Ora che la Chiesa Cattolica ha riconosciuto il Patto eterno tra Dio ed Israele, noi ebrei possiamo riconoscere la continua validità costruttiva del cristianesimo come nostro alleato nella redenzione del mondo, senza paura che questo sarà sfruttato a scopi missionari.

Questa è stata una diretta conseguenza della Nostra Aetate e delle successive encicliche che hanno creato relazioni sempre più strette e una comprensione reciproca tra cattolicesimo ed ebraismo.

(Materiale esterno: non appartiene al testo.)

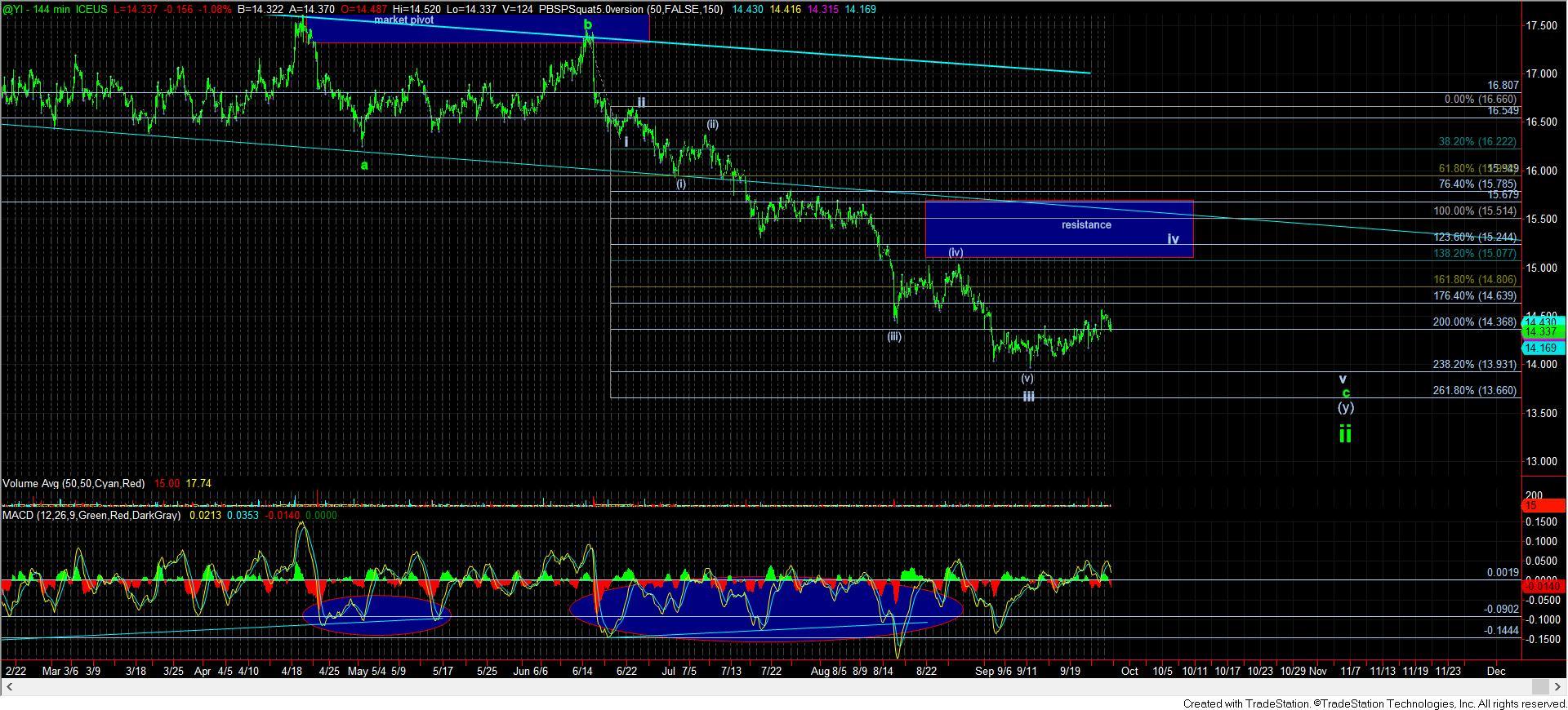The image size is (1568, 710).
Task: Click the red 14.337 last price tag
Action: tap(1541, 332)
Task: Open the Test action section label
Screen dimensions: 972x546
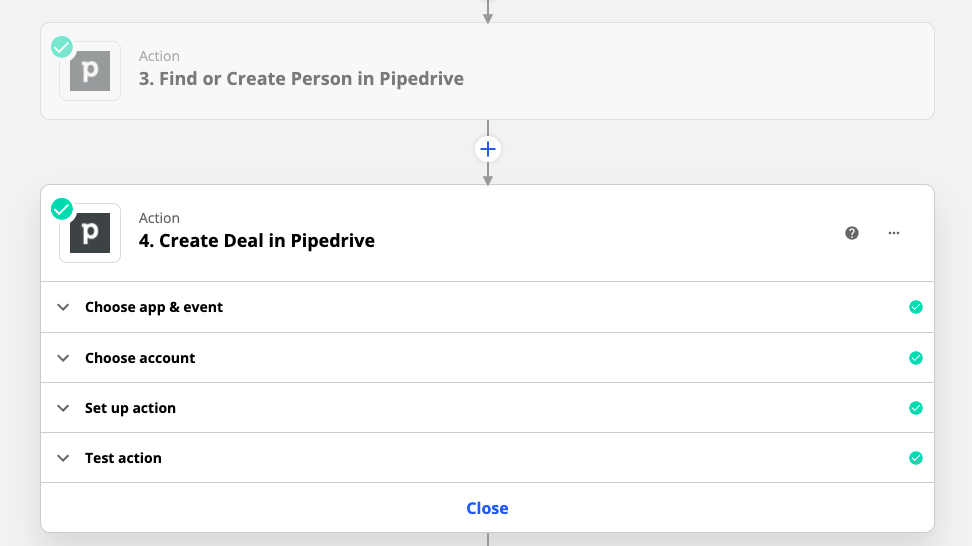Action: pyautogui.click(x=123, y=458)
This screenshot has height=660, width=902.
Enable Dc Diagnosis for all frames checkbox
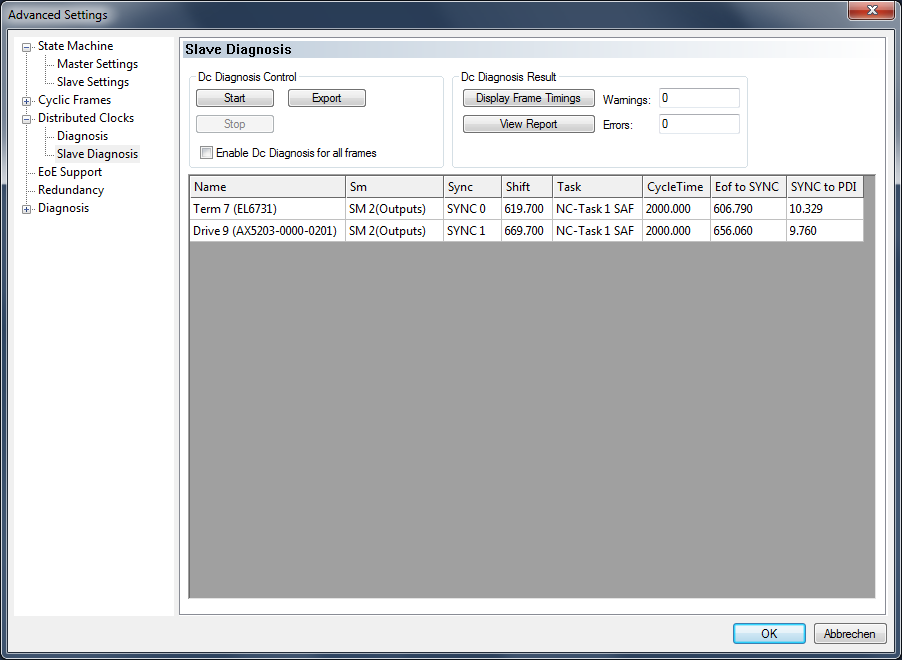coord(207,153)
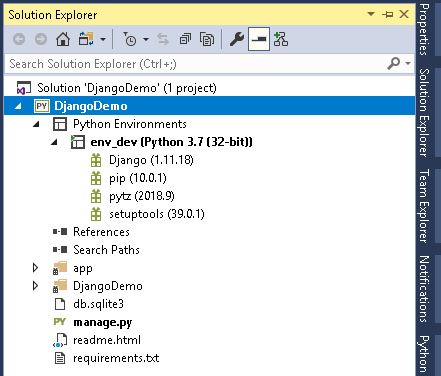Click the Home icon in toolbar
The image size is (441, 376).
tap(63, 39)
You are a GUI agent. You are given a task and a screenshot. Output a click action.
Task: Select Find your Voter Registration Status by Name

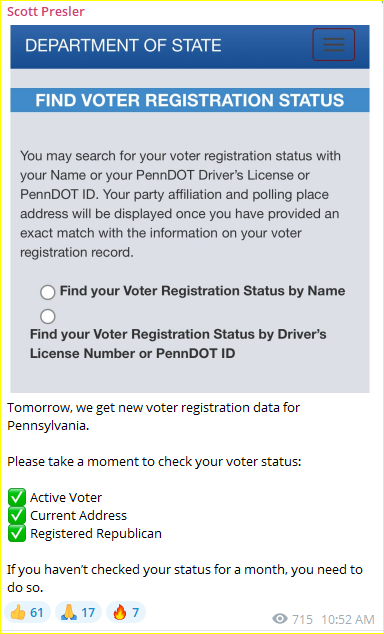tap(48, 292)
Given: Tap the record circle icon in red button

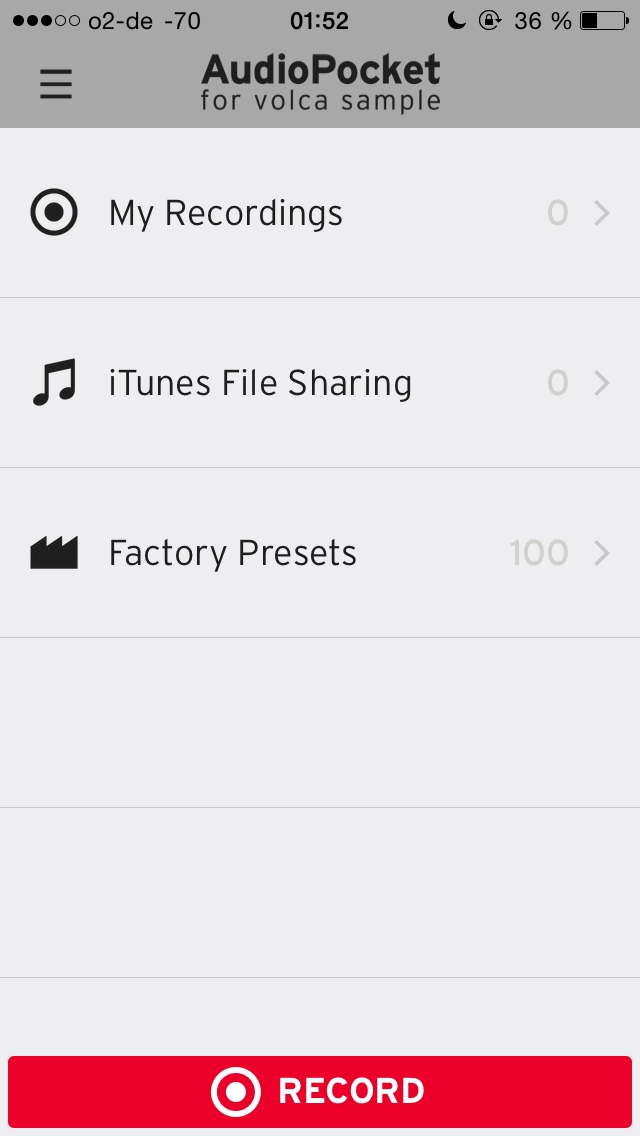Looking at the screenshot, I should [236, 1091].
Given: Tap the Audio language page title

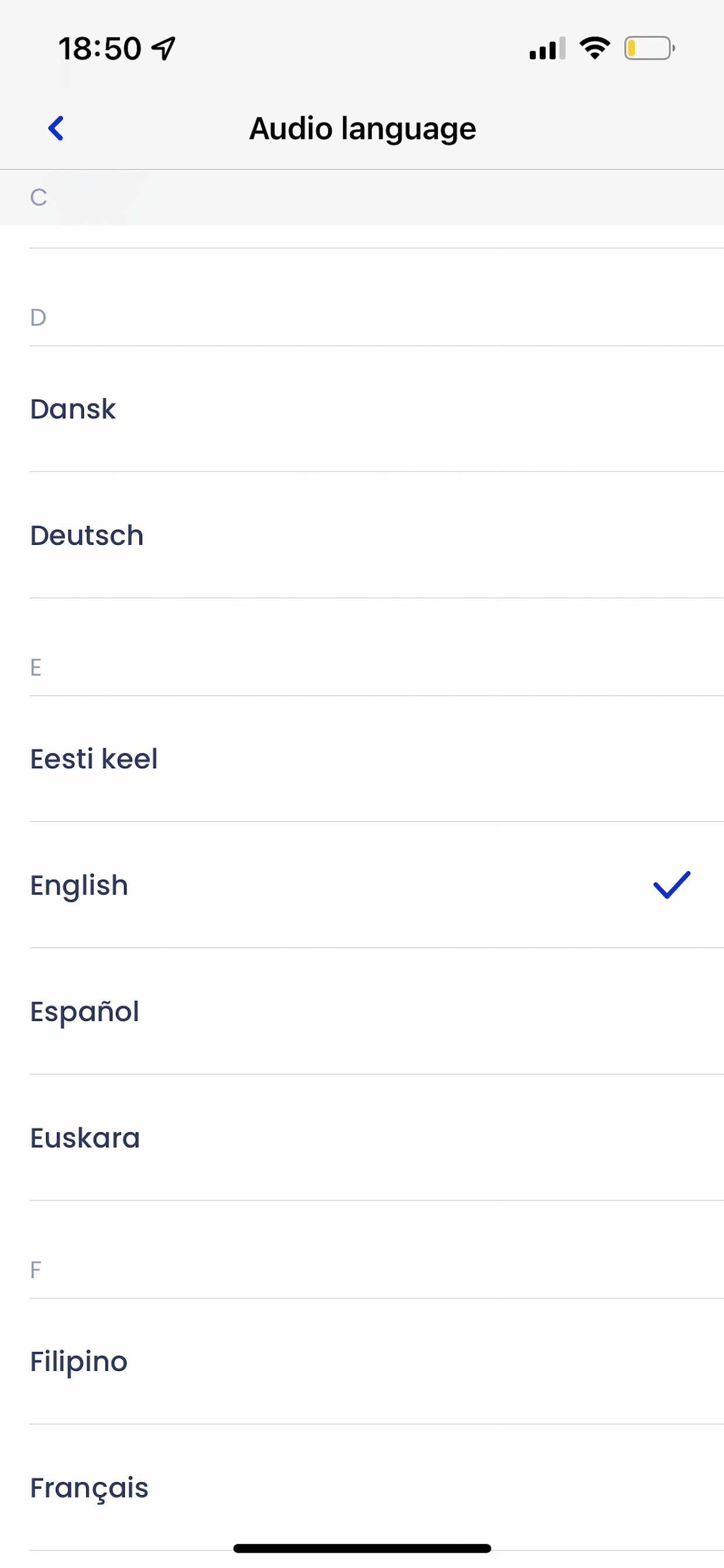Looking at the screenshot, I should (x=363, y=128).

Alla luce di questa nuova relazione possiamo confrontare le nostre comuni sfide, siano essere relative alla società – come la secolarizzazione, – o alla teologia – come i concetti di vita, dopo vita, salvezza,… con le loro implicazioni, aborto, controllo delle nascite, eutanasia – o all’etica – come la santità della famiglia, la santità di spazio e tempo, l’uomo e il lesbismo, etc. Questi sono problemi per entrambi, così come le difficili sfide dell’ecologia e della conservazione che sono state recentemente affrontate dalla Santa Sede. Così pure la globalizzazione con le sue profonde implicazioni, e qualsiasi ulteriore questione possiamo onestamente e risolutamente affrontare. Unendo le forze apertamente e in modo non apologetico, ricorrendo alle nostre tradizioni congiunte e alla saggezza accumulata e alle somiglianze dei nostri codici morali, facendo appello ad una comune eredità, speriamo di poter aprire la strada ad ulteriori correzioni dei molti pregiudizi che ci affiggono e a rimedi per i molti mali che ci affliggono tutti, a quello che in ebraico è chiamato Tikkun Olam.